Metabolism of BAs by intestinal flora
The intestinal microecosystem functions as a barrier for protection, nutrition, and metabolism. Not only do metabolites provide energy and nutrition for gut microbiota growth and reproduction, but they also influence the physiology of the host19,20. Intestinal flora metabolites include SCFAs (butyrate, propionate, and acetate)21-23, amino acids24, vitamin25,26 and BAs27. Primary BAs (PBA) are synthesized in the liver and conjugated to taurine or glycine before secretion into bile. A small portion of BAs is transformed into secondary BAs (SBAs) by microbiome28. Some of these modified BAs are reabsorbed and exert signaling functions in the host29. Gut microbiota generates cholic acid(CA) and chenodeoxycholic acid(CDCA) through deconjugation30. Gut microbiota encodes enzymes that exert a 7α-dehydroxylation reaction. After dehydroxylation, CA becomes DCA, whereas CDCA is converted to LCA31. CDCA can be converted to ursodeoxycholic acid (UDCA) by HSDH32. DCA, LCA, UDCA, and their derivatives have different effects on Treg or Th17 cells, which will be elaborated in the following essay.
Microbiota influence intestinal immune
Many intestinal flora species exist in the human gastrointestinal tract33, and the intestinal mucosal immune system responds reasonably well to food antigens and commensal bacteria34. Local immunocytes must resist pathogenic pathogens and maintain their immune tolerance to beneficial microorganisms35 . Studies have shown that metabolites mediate communication between the commensal microbiota and host immune system by shaping the composition and function of colonic immunocytes8,27.
First, gut microbes promote the maturation of the host immune system. Among these, B. thetaiotaomicron has the most important impact on the immune system36. It induced immune system maturation similar to that induced by the conventional microbiota. It increased Foxp3 expression in the mouse colon, and genes such as IL-10, TGFβ, and PDCD1, and functions in Treg pathways were also upregulated. Second, the gut microbes regulate the immune system. The lack of bifidobacteria is associated with systemic inflammation and dysfunctional immunity in early life 37. The transplantation of special microbiota restores the balance between retinoic acid receptor-related orphan nuclear receptor-γt (RORγt+) Treg cells and Th17 cells in mice38.  Some studies have proposed that microorganisms affect immunity through specific molecules such as PSA39. Mager et al. found that intestinal B. pseudolongum enhances the immunotherapy response by inosine, which requires T cells to express adenosine A2A receptors and requires costimulation40. The influence of commensal bacteria on the host and the direct or indirect regulation of intestinal immunocytes are indispensable to stabilize the intestinal immune microenvironment.
Gut bacteria regulates Treg and Th17 cells—mediated by BAs metabolism
Resident microbiota exert direct or indirect effects on Treg and Th17 cells at the cellular and molecular level 41(Fig. 1).

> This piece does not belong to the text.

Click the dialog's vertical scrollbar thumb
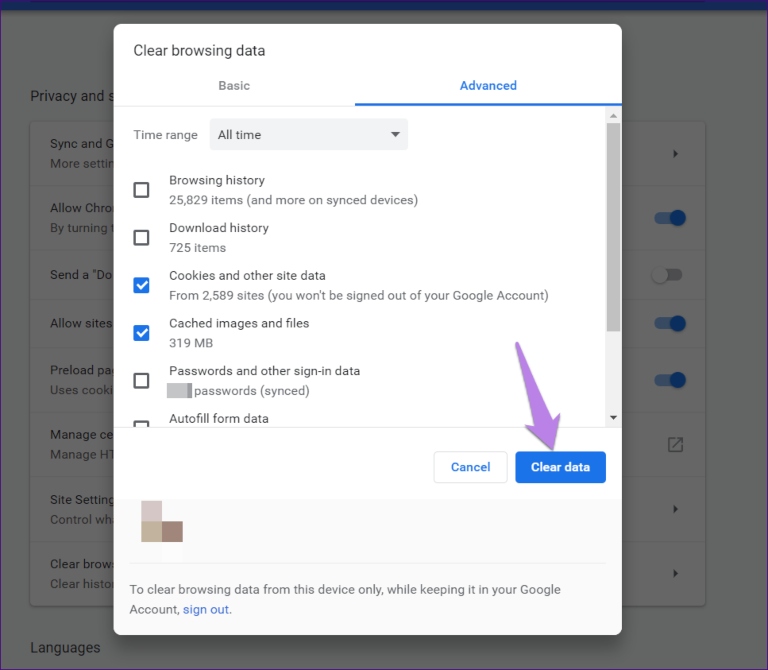Screen dimensions: 768x670 point(613,225)
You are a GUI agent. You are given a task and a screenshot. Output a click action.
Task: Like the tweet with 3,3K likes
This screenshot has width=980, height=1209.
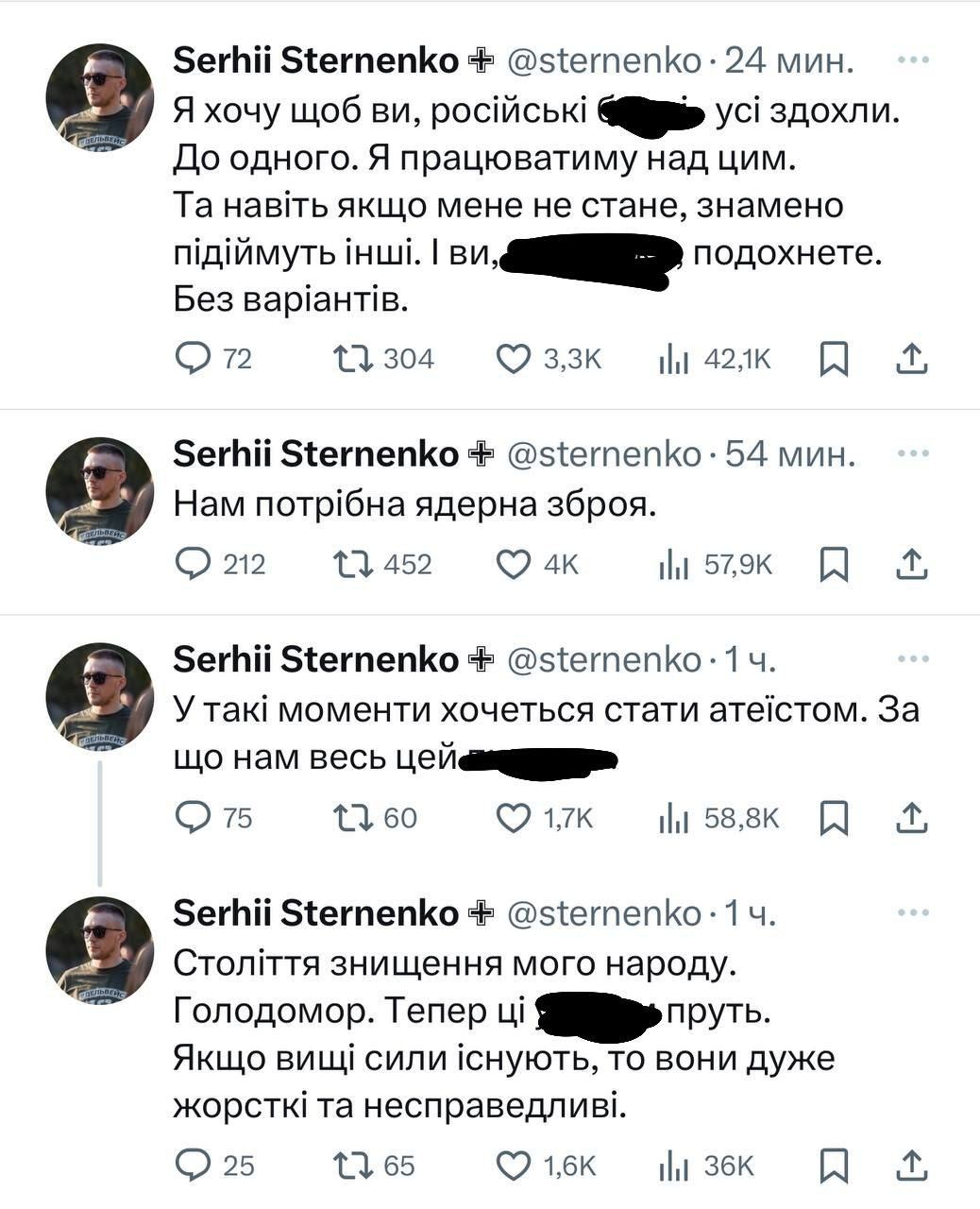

BAs are important bacterial metabolites that function as T cell modulators42. Some BAs are implicated as endogenous etiologic agents, whereas other BAs confer resistance to pathogens, such as Clostridium difficile 43,44. The role of BAs in immunity has been increasingly studied, and more intrinsic mechanisms are being discovered. BAs exert their influence mainly through activation of TGR5, FXR, and vitamin D receptor (VDR)45.